• _What you have to do_: Echo back the entries starting at the beginning and going on through the line with "click(x=765, y=17)", keeping every line as it appears.

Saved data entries
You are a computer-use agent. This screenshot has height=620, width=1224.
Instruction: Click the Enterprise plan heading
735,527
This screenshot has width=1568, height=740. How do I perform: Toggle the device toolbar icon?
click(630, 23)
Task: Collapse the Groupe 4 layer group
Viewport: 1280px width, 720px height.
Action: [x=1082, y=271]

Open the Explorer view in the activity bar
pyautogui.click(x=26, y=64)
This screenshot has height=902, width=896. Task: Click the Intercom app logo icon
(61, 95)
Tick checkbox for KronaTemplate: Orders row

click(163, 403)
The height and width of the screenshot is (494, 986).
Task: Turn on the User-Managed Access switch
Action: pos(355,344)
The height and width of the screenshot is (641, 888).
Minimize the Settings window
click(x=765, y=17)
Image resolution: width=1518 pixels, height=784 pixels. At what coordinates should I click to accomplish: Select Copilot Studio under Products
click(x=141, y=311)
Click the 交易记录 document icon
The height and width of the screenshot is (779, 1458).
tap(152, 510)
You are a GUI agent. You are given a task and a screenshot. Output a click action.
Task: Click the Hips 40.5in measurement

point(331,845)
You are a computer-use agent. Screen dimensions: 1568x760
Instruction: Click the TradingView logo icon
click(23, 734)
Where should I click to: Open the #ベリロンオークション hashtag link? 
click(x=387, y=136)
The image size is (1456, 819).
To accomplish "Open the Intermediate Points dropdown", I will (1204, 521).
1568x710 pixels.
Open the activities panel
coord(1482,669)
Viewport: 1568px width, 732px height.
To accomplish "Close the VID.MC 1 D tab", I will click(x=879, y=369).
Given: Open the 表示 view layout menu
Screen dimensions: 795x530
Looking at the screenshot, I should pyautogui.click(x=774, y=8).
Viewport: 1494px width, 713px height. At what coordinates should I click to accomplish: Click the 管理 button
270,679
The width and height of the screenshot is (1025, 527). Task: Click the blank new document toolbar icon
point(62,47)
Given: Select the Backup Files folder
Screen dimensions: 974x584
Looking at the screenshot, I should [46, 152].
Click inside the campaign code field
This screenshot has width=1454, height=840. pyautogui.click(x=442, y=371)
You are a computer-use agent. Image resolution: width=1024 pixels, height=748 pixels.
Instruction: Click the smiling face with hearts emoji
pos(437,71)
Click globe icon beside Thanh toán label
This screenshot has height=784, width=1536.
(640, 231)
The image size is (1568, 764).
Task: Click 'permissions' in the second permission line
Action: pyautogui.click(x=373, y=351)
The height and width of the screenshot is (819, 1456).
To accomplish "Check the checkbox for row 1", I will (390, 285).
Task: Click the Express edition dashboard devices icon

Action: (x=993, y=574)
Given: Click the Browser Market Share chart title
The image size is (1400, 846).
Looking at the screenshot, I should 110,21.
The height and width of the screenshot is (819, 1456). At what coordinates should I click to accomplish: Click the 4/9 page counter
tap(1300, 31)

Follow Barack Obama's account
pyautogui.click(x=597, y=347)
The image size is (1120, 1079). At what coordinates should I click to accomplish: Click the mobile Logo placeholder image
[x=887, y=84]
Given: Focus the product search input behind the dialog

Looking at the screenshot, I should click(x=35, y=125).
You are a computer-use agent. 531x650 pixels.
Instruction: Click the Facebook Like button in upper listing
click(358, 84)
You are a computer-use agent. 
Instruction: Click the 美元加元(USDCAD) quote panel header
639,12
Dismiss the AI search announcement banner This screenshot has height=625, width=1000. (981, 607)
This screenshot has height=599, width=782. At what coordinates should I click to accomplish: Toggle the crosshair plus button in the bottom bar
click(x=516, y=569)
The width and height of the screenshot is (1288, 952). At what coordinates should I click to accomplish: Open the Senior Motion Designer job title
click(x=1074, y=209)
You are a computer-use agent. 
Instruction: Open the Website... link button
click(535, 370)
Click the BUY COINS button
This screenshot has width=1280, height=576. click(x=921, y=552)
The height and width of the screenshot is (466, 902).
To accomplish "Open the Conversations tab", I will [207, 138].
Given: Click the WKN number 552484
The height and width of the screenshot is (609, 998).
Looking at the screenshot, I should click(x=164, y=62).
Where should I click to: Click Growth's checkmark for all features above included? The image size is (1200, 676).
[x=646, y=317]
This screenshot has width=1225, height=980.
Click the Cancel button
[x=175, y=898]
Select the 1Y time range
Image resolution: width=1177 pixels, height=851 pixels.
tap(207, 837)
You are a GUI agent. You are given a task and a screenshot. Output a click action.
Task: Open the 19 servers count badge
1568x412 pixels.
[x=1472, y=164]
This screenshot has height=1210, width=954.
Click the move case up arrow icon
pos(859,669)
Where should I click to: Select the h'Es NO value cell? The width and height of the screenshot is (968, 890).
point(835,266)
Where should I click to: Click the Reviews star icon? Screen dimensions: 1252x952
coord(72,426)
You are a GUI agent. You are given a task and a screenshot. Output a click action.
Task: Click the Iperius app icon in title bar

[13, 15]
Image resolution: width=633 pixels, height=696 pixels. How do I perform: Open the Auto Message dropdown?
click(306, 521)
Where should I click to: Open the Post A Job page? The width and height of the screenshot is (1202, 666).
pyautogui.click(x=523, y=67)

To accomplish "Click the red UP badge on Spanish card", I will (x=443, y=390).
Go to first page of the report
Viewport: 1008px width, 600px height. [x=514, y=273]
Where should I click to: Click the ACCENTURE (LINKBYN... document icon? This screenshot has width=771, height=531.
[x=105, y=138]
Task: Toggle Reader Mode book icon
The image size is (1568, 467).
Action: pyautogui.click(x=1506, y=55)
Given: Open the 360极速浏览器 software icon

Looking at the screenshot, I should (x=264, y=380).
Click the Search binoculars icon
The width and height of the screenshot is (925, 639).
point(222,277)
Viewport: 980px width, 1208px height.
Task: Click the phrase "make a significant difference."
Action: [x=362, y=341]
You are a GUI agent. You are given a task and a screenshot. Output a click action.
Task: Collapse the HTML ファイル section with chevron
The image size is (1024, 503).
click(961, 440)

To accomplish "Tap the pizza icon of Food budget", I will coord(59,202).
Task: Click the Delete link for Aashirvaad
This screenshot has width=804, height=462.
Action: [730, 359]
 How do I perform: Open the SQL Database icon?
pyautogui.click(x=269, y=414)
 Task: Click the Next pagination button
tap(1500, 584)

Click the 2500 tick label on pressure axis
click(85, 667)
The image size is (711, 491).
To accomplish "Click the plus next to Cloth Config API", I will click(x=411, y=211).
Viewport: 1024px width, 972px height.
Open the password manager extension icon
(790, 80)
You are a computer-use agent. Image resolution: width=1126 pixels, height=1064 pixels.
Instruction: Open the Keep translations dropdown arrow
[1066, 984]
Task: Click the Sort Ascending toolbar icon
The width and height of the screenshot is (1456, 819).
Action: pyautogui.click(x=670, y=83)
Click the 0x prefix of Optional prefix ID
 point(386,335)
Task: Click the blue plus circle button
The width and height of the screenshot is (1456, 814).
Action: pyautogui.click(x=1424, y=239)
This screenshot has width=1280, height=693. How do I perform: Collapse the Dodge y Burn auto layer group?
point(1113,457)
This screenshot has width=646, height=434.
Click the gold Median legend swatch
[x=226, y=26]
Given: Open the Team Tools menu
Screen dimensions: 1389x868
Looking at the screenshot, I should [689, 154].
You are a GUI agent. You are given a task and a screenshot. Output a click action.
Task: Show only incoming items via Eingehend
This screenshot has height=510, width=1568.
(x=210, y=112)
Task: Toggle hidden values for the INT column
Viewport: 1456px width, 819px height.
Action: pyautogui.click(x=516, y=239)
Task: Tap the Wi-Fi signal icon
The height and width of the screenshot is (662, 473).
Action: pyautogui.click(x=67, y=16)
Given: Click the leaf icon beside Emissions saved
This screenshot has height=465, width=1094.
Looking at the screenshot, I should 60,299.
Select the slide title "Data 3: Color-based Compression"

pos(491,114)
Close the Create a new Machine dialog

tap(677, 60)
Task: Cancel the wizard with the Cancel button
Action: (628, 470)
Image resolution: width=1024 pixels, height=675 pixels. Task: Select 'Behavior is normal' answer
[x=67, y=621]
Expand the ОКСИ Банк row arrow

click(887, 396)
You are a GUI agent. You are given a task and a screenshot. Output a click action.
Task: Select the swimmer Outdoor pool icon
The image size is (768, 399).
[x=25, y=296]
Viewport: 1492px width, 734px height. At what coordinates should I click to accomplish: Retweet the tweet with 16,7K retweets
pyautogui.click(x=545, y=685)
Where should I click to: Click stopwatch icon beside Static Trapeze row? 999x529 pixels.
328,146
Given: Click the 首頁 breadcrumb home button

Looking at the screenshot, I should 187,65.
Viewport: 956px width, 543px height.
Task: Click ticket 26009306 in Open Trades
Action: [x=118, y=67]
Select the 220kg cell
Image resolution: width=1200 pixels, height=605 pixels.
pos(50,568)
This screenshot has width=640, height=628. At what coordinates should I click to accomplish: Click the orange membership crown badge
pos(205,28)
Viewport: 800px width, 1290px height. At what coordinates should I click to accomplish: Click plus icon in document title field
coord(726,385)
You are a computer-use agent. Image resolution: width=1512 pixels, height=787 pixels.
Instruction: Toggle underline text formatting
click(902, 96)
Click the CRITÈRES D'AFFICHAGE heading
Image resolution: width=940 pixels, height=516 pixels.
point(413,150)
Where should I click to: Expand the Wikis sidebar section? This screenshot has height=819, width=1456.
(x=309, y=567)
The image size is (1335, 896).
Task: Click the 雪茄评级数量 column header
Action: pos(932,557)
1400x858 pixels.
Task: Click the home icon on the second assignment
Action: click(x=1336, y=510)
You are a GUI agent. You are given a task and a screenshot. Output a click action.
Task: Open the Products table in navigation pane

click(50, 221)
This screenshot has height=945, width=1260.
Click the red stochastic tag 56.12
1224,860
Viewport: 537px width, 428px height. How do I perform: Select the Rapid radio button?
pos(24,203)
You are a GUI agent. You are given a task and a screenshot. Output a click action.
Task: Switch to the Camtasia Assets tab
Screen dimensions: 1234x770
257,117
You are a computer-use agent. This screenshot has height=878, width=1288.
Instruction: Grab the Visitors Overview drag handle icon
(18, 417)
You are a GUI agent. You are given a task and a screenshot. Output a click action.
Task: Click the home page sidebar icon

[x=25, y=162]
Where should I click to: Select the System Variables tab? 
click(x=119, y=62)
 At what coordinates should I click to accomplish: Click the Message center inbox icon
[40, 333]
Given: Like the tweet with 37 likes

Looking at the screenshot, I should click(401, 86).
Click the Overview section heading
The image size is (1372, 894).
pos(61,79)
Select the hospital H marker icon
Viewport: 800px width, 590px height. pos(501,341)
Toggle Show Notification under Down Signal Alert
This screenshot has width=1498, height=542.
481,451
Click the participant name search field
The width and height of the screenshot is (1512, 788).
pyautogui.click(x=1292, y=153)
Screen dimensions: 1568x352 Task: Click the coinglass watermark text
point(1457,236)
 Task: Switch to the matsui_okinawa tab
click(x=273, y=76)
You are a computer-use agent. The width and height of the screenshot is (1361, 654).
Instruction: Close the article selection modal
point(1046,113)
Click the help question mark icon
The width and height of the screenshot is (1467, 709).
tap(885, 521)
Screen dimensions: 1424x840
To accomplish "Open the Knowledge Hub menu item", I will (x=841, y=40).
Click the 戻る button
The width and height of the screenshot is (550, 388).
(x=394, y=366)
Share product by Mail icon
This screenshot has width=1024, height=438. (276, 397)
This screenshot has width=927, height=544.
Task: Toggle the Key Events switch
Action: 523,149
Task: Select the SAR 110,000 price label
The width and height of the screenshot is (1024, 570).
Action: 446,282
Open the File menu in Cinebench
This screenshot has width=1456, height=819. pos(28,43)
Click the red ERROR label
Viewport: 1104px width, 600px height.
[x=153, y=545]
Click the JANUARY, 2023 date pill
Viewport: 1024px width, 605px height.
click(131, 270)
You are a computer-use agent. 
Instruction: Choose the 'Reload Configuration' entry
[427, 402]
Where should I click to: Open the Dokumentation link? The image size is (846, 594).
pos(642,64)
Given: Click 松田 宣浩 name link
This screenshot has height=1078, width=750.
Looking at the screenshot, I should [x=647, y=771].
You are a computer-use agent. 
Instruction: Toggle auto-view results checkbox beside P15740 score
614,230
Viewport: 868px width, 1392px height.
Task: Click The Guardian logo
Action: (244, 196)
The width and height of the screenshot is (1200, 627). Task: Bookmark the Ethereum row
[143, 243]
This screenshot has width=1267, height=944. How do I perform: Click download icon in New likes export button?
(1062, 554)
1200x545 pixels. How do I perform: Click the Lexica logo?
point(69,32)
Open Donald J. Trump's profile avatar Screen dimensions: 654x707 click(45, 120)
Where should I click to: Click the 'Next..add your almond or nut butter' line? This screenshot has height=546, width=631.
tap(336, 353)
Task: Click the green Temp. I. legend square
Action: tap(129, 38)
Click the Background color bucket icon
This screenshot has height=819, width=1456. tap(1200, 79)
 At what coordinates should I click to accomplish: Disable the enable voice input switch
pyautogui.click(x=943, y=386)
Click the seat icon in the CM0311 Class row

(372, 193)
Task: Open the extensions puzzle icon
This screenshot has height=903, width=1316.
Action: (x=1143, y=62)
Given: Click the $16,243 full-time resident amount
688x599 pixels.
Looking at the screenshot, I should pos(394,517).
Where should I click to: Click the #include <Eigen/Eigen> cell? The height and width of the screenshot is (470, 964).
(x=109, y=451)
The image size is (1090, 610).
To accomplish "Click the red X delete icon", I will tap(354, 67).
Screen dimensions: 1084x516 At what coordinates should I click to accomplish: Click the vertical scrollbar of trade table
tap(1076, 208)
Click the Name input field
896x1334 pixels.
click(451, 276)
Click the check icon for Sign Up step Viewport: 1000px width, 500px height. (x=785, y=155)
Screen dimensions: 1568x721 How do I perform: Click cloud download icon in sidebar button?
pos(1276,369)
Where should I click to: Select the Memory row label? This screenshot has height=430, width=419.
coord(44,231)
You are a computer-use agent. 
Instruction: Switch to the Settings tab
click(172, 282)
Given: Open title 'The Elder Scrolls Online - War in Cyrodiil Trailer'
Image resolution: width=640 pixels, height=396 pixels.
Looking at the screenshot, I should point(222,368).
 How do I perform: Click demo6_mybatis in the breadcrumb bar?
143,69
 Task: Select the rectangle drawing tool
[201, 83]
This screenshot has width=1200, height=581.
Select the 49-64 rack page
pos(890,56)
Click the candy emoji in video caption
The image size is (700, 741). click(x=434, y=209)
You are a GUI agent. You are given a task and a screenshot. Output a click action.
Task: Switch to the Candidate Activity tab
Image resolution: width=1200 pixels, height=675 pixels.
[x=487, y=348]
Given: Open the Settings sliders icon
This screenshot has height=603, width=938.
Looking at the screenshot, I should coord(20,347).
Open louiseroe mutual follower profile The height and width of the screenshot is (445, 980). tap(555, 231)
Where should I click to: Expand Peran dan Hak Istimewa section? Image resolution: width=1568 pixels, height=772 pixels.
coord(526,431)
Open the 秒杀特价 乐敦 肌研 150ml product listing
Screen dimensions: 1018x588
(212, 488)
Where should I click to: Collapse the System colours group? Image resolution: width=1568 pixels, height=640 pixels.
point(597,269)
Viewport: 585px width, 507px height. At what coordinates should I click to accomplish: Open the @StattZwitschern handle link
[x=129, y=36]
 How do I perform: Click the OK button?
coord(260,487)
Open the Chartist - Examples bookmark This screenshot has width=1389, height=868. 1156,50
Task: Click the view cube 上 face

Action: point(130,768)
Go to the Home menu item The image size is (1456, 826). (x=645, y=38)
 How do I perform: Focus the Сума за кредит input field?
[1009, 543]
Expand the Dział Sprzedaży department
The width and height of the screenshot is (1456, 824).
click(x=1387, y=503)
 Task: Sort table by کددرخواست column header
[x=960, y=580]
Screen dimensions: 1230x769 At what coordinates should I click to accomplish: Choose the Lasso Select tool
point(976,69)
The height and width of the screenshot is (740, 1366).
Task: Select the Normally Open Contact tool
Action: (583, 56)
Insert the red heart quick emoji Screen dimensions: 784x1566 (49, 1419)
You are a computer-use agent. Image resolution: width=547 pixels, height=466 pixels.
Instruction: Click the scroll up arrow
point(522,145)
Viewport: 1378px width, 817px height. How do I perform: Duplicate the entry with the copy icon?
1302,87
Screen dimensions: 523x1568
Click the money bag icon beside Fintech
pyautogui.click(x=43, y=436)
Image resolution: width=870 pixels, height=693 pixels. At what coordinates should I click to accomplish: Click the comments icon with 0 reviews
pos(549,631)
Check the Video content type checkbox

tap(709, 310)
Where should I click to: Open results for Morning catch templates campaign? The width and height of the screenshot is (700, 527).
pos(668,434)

• _Exercise answer_:
You are a computer-use agent. This screenshot has height=620, width=1224.
Instruction: Click the Enterprise plan heading
735,527
This screenshot has width=1568, height=740. How do I perform: Toggle the device toolbar icon?
click(630, 23)
Task: Collapse the Groupe 4 layer group
Viewport: 1280px width, 720px height.
Action: [x=1082, y=271]

Open the Explorer view in the activity bar
pyautogui.click(x=26, y=64)
This screenshot has height=902, width=896. Task: Click the Intercom app logo icon
(61, 95)
Tick checkbox for KronaTemplate: Orders row

click(163, 403)
The height and width of the screenshot is (494, 986).
Task: Turn on the User-Managed Access switch
Action: pos(355,344)
The height and width of the screenshot is (641, 888).
Minimize the Settings window
click(x=765, y=17)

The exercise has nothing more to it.